*WHAT YOU SHOULD DO*:
Print the records below verbatim, with every line unchanged and in its original order.

++++++++++

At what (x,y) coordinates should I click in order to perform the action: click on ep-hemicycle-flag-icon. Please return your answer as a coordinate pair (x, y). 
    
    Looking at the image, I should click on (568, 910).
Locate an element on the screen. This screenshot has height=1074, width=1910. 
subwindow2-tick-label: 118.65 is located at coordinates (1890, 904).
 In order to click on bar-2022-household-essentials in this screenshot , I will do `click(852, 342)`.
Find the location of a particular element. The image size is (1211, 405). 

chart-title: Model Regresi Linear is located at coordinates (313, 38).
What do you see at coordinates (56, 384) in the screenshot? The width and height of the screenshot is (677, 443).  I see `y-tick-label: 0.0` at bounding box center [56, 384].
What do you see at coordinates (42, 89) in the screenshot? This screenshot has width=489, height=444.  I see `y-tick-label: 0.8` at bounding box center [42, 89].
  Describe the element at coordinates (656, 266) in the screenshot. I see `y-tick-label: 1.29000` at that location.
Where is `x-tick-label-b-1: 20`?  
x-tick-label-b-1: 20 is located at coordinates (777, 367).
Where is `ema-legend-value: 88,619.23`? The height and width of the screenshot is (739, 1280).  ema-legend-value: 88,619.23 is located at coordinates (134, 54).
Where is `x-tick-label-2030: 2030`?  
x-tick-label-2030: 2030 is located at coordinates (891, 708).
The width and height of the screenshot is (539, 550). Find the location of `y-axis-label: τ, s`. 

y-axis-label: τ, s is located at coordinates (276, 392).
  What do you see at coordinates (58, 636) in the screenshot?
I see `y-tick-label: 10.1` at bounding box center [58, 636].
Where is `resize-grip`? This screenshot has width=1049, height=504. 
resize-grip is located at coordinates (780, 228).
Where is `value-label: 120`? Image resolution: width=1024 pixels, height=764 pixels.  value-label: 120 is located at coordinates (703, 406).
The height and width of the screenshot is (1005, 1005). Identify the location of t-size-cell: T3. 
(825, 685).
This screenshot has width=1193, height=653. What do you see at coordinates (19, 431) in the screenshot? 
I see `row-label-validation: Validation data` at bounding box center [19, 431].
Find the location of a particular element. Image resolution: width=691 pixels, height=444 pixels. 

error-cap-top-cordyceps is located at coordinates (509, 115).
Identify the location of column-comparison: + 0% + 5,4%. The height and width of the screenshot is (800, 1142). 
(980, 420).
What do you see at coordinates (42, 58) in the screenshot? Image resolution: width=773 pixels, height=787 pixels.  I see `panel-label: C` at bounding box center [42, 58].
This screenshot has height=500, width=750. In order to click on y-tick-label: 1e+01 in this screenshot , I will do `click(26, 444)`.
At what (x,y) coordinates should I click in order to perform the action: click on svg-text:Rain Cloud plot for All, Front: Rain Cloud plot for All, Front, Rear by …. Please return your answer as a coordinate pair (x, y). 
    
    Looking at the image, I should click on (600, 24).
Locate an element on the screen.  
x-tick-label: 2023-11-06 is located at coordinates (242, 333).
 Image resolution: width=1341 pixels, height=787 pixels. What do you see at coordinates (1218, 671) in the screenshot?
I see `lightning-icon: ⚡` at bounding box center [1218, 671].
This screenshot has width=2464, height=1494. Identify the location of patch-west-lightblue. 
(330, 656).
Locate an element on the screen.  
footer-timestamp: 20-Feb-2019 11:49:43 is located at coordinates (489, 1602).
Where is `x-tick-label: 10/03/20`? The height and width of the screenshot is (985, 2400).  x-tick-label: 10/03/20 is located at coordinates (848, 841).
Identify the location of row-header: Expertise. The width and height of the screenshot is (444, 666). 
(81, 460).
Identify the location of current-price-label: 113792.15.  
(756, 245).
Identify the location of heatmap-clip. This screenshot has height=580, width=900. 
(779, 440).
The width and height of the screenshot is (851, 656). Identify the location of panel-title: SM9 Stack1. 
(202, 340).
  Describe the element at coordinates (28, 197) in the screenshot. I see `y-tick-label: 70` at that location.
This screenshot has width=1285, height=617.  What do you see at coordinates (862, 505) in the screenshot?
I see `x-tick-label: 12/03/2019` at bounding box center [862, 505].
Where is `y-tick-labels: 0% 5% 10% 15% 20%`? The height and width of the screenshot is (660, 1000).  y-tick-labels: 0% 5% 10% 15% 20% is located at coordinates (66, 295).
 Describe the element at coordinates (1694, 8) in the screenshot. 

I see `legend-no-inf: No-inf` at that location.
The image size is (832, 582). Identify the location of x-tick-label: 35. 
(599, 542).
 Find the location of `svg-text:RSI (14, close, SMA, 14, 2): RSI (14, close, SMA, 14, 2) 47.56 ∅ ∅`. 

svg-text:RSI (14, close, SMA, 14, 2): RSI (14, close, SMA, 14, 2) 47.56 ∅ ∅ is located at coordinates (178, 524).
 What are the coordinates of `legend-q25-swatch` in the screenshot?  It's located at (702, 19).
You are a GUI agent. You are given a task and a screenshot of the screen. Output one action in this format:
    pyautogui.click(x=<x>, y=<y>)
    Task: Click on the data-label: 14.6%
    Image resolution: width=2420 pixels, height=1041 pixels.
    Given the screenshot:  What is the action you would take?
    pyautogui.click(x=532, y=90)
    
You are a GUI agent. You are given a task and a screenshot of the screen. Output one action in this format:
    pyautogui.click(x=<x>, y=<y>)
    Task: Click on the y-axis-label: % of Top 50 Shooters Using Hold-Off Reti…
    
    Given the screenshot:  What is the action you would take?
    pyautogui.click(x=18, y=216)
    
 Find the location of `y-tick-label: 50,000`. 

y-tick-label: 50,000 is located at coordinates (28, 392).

++++++++++

*COMPLETED EXERCISE*:
At what (x,y) coordinates should I click in order to perform the action: click on ep-hemicycle-flag-icon. Please return your answer as a coordinate pair (x, y). 
    
    Looking at the image, I should click on (568, 910).
Locate an element on the screen. This screenshot has height=1074, width=1910. 
subwindow2-tick-label: 118.65 is located at coordinates (1890, 904).
 In order to click on bar-2022-household-essentials in this screenshot , I will do `click(852, 342)`.
Find the location of a particular element. The image size is (1211, 405). 

chart-title: Model Regresi Linear is located at coordinates (313, 38).
What do you see at coordinates (56, 384) in the screenshot? The width and height of the screenshot is (677, 443).  I see `y-tick-label: 0.0` at bounding box center [56, 384].
What do you see at coordinates (42, 89) in the screenshot? This screenshot has width=489, height=444.  I see `y-tick-label: 0.8` at bounding box center [42, 89].
  Describe the element at coordinates (656, 266) in the screenshot. I see `y-tick-label: 1.29000` at that location.
Where is `x-tick-label-b-1: 20`?  
x-tick-label-b-1: 20 is located at coordinates (777, 367).
Where is `ema-legend-value: 88,619.23`? The height and width of the screenshot is (739, 1280).  ema-legend-value: 88,619.23 is located at coordinates (134, 54).
Where is `x-tick-label-2030: 2030`?  
x-tick-label-2030: 2030 is located at coordinates (891, 708).
The width and height of the screenshot is (539, 550). Find the location of `y-axis-label: τ, s`. 

y-axis-label: τ, s is located at coordinates (276, 392).
  What do you see at coordinates (58, 636) in the screenshot?
I see `y-tick-label: 10.1` at bounding box center [58, 636].
Where is `resize-grip`? This screenshot has width=1049, height=504. 
resize-grip is located at coordinates (780, 228).
Where is `value-label: 120`? Image resolution: width=1024 pixels, height=764 pixels.  value-label: 120 is located at coordinates (703, 406).
The height and width of the screenshot is (1005, 1005). Identify the location of t-size-cell: T3. 
(825, 685).
This screenshot has width=1193, height=653. What do you see at coordinates (19, 431) in the screenshot? 
I see `row-label-validation: Validation data` at bounding box center [19, 431].
Find the location of a particular element. Image resolution: width=691 pixels, height=444 pixels. 

error-cap-top-cordyceps is located at coordinates (509, 115).
Identify the location of column-comparison: + 0% + 5,4%. The height and width of the screenshot is (800, 1142). 
(980, 420).
What do you see at coordinates (42, 58) in the screenshot? Image resolution: width=773 pixels, height=787 pixels.  I see `panel-label: C` at bounding box center [42, 58].
This screenshot has height=500, width=750. In order to click on y-tick-label: 1e+01 in this screenshot , I will do `click(26, 444)`.
At what (x,y) coordinates should I click in order to perform the action: click on svg-text:Rain Cloud plot for All, Front: Rain Cloud plot for All, Front, Rear by …. Please return your answer as a coordinate pair (x, y). 
    
    Looking at the image, I should click on (600, 24).
Locate an element on the screen.  
x-tick-label: 2023-11-06 is located at coordinates (242, 333).
 Image resolution: width=1341 pixels, height=787 pixels. What do you see at coordinates (1218, 671) in the screenshot?
I see `lightning-icon: ⚡` at bounding box center [1218, 671].
This screenshot has width=2464, height=1494. Identify the location of patch-west-lightblue. 
(330, 656).
Locate an element on the screen.  
footer-timestamp: 20-Feb-2019 11:49:43 is located at coordinates (489, 1602).
Where is `x-tick-label: 10/03/20`? The height and width of the screenshot is (985, 2400).  x-tick-label: 10/03/20 is located at coordinates (848, 841).
Identify the location of row-header: Expertise. The width and height of the screenshot is (444, 666). 
(81, 460).
Identify the location of current-price-label: 113792.15.  
(756, 245).
Identify the location of heatmap-clip. This screenshot has height=580, width=900. 
(779, 440).
The width and height of the screenshot is (851, 656). Identify the location of panel-title: SM9 Stack1. 
(202, 340).
  Describe the element at coordinates (28, 197) in the screenshot. I see `y-tick-label: 70` at that location.
This screenshot has width=1285, height=617.  What do you see at coordinates (862, 505) in the screenshot?
I see `x-tick-label: 12/03/2019` at bounding box center [862, 505].
Where is `y-tick-labels: 0% 5% 10% 15% 20%`? The height and width of the screenshot is (660, 1000).  y-tick-labels: 0% 5% 10% 15% 20% is located at coordinates (66, 295).
 Describe the element at coordinates (1694, 8) in the screenshot. 

I see `legend-no-inf: No-inf` at that location.
The image size is (832, 582). Identify the location of x-tick-label: 35. 
(599, 542).
 Find the location of `svg-text:RSI (14, close, SMA, 14, 2): RSI (14, close, SMA, 14, 2) 47.56 ∅ ∅`. 

svg-text:RSI (14, close, SMA, 14, 2): RSI (14, close, SMA, 14, 2) 47.56 ∅ ∅ is located at coordinates (178, 524).
 What are the coordinates of `legend-q25-swatch` in the screenshot?  It's located at (702, 19).
You are a GUI agent. You are given a task and a screenshot of the screen. Output one action in this format:
    pyautogui.click(x=<x>, y=<y>)
    Task: Click on the data-label: 14.6%
    Image resolution: width=2420 pixels, height=1041 pixels.
    Given the screenshot:  What is the action you would take?
    pyautogui.click(x=532, y=90)
    
You are a GUI agent. You are given a task and a screenshot of the screen. Output one action in this format:
    pyautogui.click(x=<x>, y=<y>)
    Task: Click on the y-axis-label: % of Top 50 Shooters Using Hold-Off Reti…
    
    Given the screenshot:  What is the action you would take?
    pyautogui.click(x=18, y=216)
    
 Find the location of `y-tick-label: 50,000`. 

y-tick-label: 50,000 is located at coordinates (28, 392).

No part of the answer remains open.